Como consequência, quando uma pessoa de determinado grupo étnico-racial vê alguém desse mesmo segmento interpretando papéis de personagens subalternos ou inseridos em contexto criminal, isso poderá ter influência definitiva em sua formação social. “Desde pequeno, a pessoa negra incorpora esse aspecto negativo em si e isso influenciará a postura dela na sociedade,” detalha Francisco Fernandes Ladeira, sobre como esse aspecto tende a invisibilizar a pessoa negra na sociedade.
O que a Globo tem a ver?
Vamos levar em conta que a Rede Globo, assim como as demais emissoras cujas redes são abertas, receberam concessão estatal para radiodifusão. Em resumo: apesar de comportarem-se como empresas privadas, dependem de autorização do Estado para poderem operar na rede aberta.
Desse modo, é importante destacar que as emissoras, pontualmente falando, têm responsabilidade social também por esse motivo. Logo, a questão racial engloba esse cenário – “ainda mais a Globo, que se apresenta como representante do Brasil”, destaca Ladeira. E há milhões de negros entre os milhões de uns, diga-se de passagem.
Todavia, voltando à relação mídia e sociedade, que se retroalimenta de modo contínuo, a mídia reproduz estereótipos ao mesmo tempo em que é influenciada pelo comportamento social – vide Ali Kamel, diretor-geral de jornalismo da Globo, ter publicado o livro “Não Somos Racistas”. “Um diretor da Globo dizer isso diz muito sobre a emissora. Isso tudo vem de ideologia que coloca a miscigenação como algo natural, o que é muito mais forte do que a Globo.”
O mundo está mais chato?
Volta e meia surge alguém para dizer que o mundo está chato, pois não se pode mais fazer piadas de cunho racial, com gênero ou sobre orientação sexual. “Renato Aragão disse certa vez que, no auge de ‘Os Trapalhões’, era possível fazer piadas com minorias que isso passaria batido. Hoje, há grupos que não aceitam piadas. E isso parte da conscientização da população”, pontua o mestre em geografia e articulista do Observatório da Imprensa.

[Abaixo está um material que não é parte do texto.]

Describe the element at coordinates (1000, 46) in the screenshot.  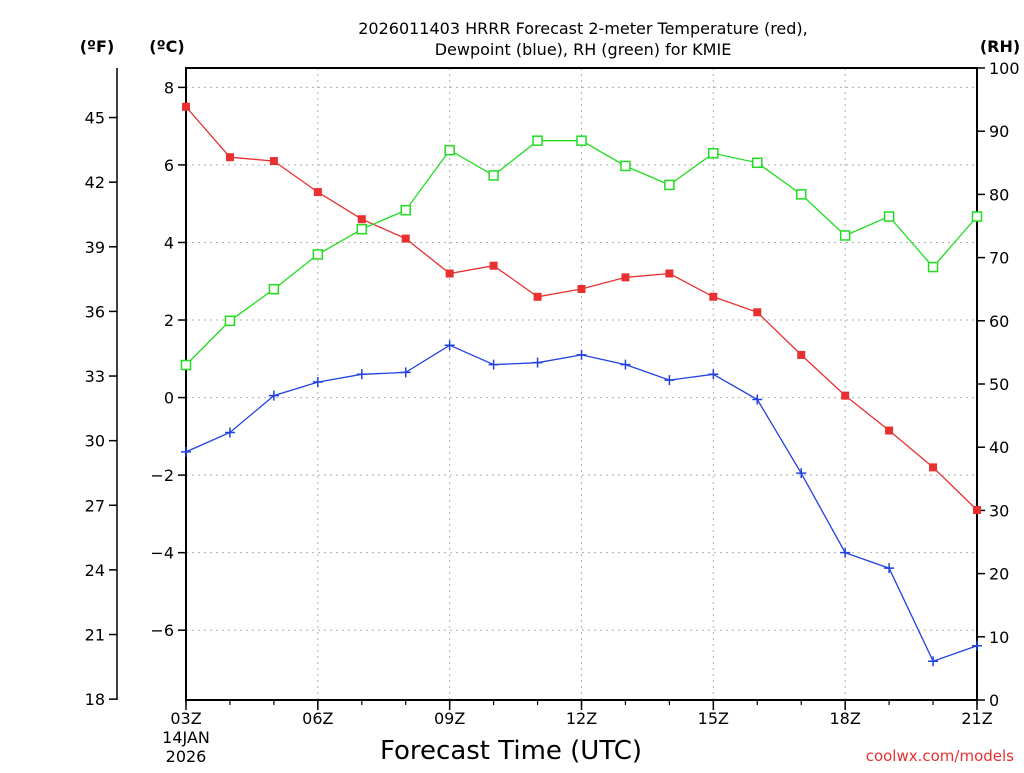
I see `unit-rh-label: (RH)` at that location.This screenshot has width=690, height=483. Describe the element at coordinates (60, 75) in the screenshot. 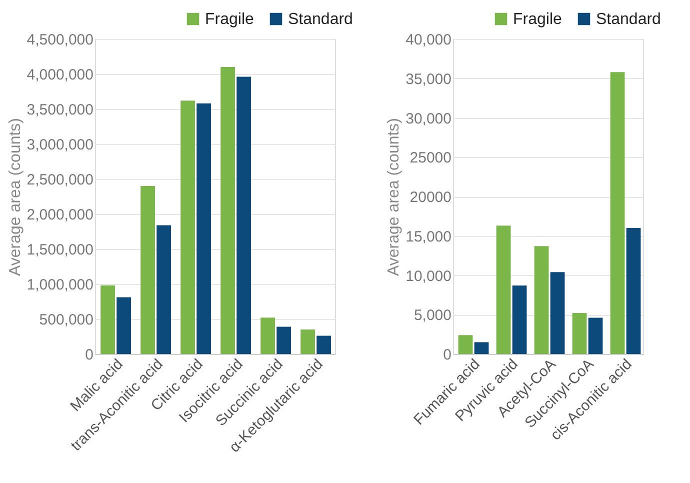

I see `y-tick-label: 4,000,000` at that location.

Sendo assim, o que será necessário para mudar esse panorama e a população negra ser, de fato, ter representatividade relevante na mídia? “Essa mudança não virá de cima e será muita ingenuidade achar que minorias serão representadas. A pressão será popular e a conscientização só acontecerá por meio de sistema educacional melhor, que leve os alunos a pensarem sobre essas pressões, ainda que setores tentem barrá-las pelo medo de se formar geração mais consciente, que pleiteará melhorias nesses produtos de mídia”, completa Francisco Fernandes Ladeira.